Развеваюсь, как твой черный плащ.
Вешаюсь на вешалку безмолвно.
Шасть, идет чиновник. Я надет.
Прилипаю ко спине, как крылья.
Бью его – он плачет, жук бессильный.
Обжигаю – он бежит к воде.
Превращаюсь в пар и испаряюсь.
Возвращаюсь, не спросись, дождем.
Вот иду, о други, подождем –
Вот и я, и я идти стараюсь.
Как листы идут с календаря
И солдат – за дурака-царя.
«Воинственное счастие души…»*
Воинственное счастие души
Не принимает ложности искусства.
Коль есть враги, беги врагов души,
Коль есть любовь, скачи к объекту чувства.
Я прыг на лошадь, завожу мотор.
Он ан стучать и прыгать с легким ржаньем.
Вскачь мы пересекли души плато,
Снижаемся в долину между зданий.
И ан с разбега в тесное кафе.
Трещат посуда и пустые люди.
Конь бьет хозяина рукой по голове,
Мнет шинами, надутыми как груди.
Живых вбирая чрез ноздрей насос,
В проход назад выбрасывает мертвых.
Но Вы знак вопросительный на морду
Ему накидываете как лассо.
Он рвется, выпуская синий дым,
Он бьется под шофером молодым.
И как кузнечик прыгает огромный
К шестому этажу, где Вы живете скромно.
И застывает на большом комоде
В летящей позе, по последней моде.
Берешь Ты статуэтку на ладонь,
Но ах, увы! роняешь, не в огонь,
А лишь на твердый пол, на крепкий на пол –
Гребут осколки красны девы лапы.
Нас бросили в помойное ведро,
Но оное взорвалось, как ядро.
Мы вновь летим искусства вопреки,
Со брега прыгаем, лови! любви реки,
Пока бензин дымящийся сей чувства
В лед мрамора полярный ветр искусства
Не обратит; чтоб конь, авто и я
На длинной площади Согласия
Недвижно встали, как для любопытства,
Для ванны солнечной иль просто из бесстыдства.

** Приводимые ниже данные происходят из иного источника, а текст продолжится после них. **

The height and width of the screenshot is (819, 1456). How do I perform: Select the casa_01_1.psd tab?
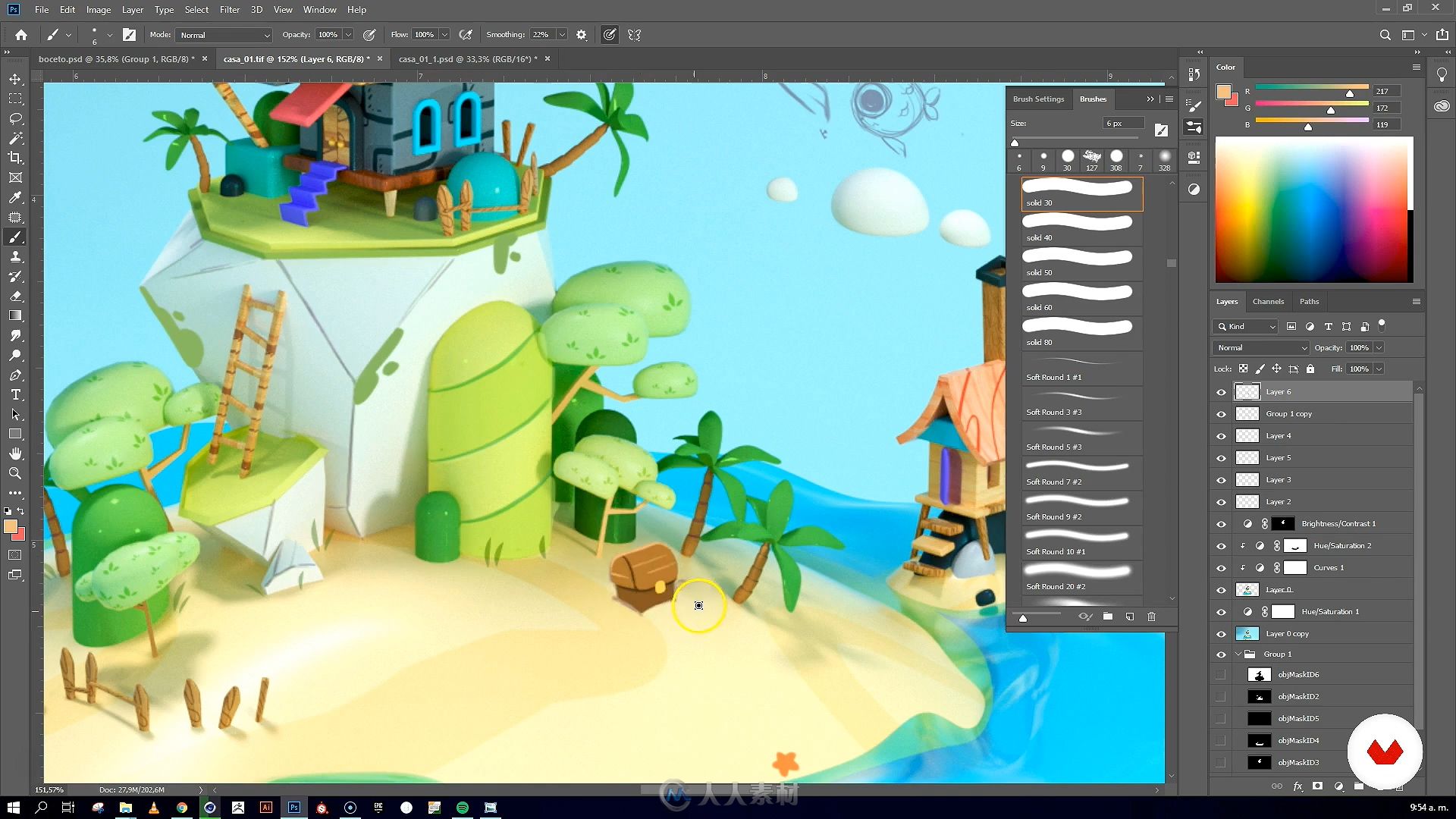pos(467,59)
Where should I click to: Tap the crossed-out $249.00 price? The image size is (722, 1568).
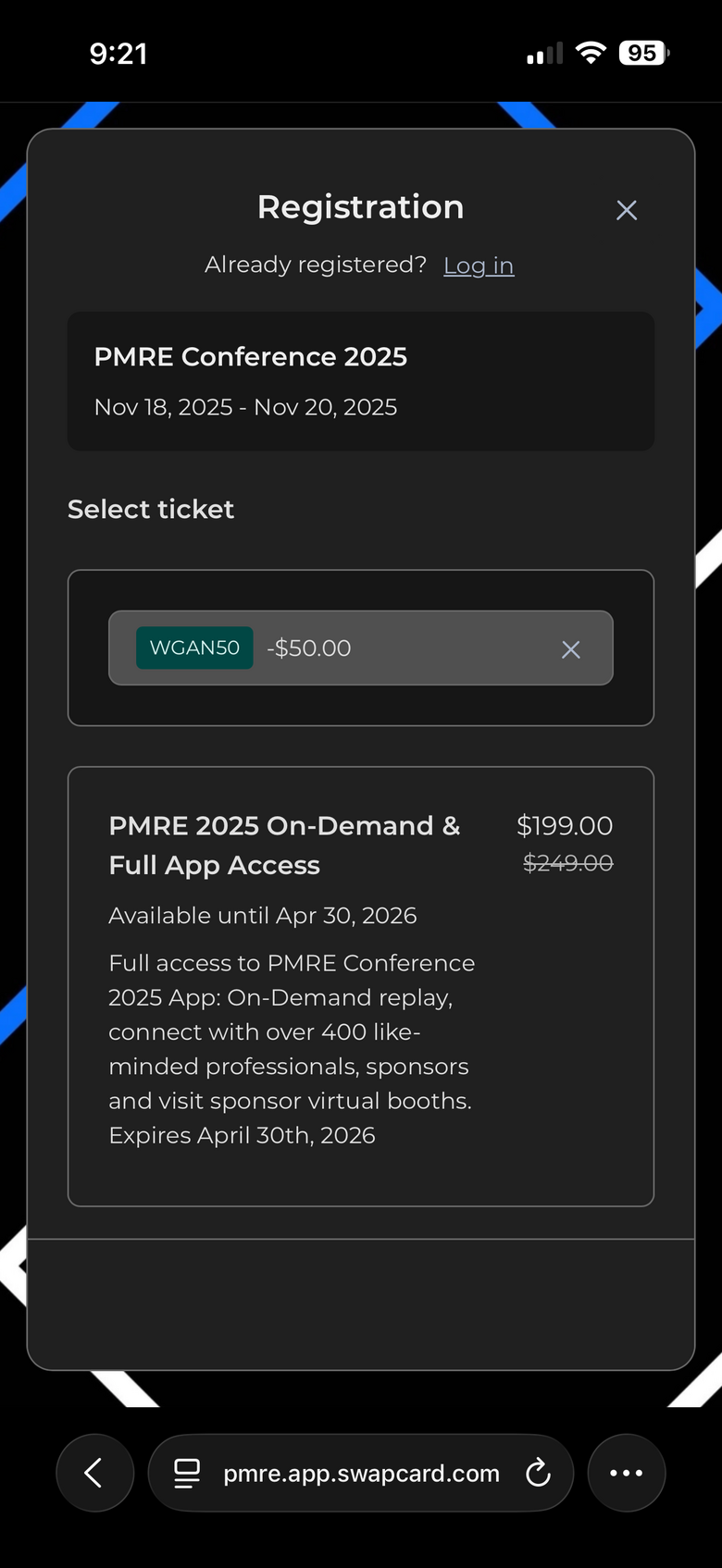[x=567, y=863]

«Скучаю я и мало ли что чаю…»*
Александру Гингеру
Скучаю я и мало ли что чаю.
Смотрю на горы, горы примечаю.
Как стражник пограничный, я живу.
Разбойники мне снятся наяву.
Светлеют пограничные леса,
Оно к весне – а к вечеру темнеют,
И черные деревьев волоса
Расчесывает ветер – рвать не смеет.
Бежит медведь: я вижу из окна.
Идет контрабандист: я примечаю.
Постреливаю я по ним, скучая.
Одним что меньше? Пропасть их одна!
Они несут с усилием кули.
Медведи ищут сладкие ульи.
Влачат свои табаки, как надежды.
Пред медом, что пред модой, щурят вежды.
Так чрез границу под моим окном
Товары никотинные клубятся.
А им навстречу храбрые ребятца
Несут молитвы, вздохи прут равно.
И я, нескучной отдаваясь лени,
Торговли незаконной сей не враг,
Промеж страной гористою добра
И зла страной, гористою не мене.
1925
Подражание Жуковскому*
Обнаженная дева приходит и тонет,
Невозможное древо вздыхает в хитоне.
Он сошел в голубую долину стакана,
Огнедышащий поезд, под ледник – и канул.
Синий мир водяной неопасно ползет,
Тихий вол ледяной удила не грызет.
Безвозмездно летает опаснейший сон –
Восхищен, фиолетов и сладостен он.
Подходи, приходи, неестественный враг,
Безвозвратный и сонный товарищ мой рак.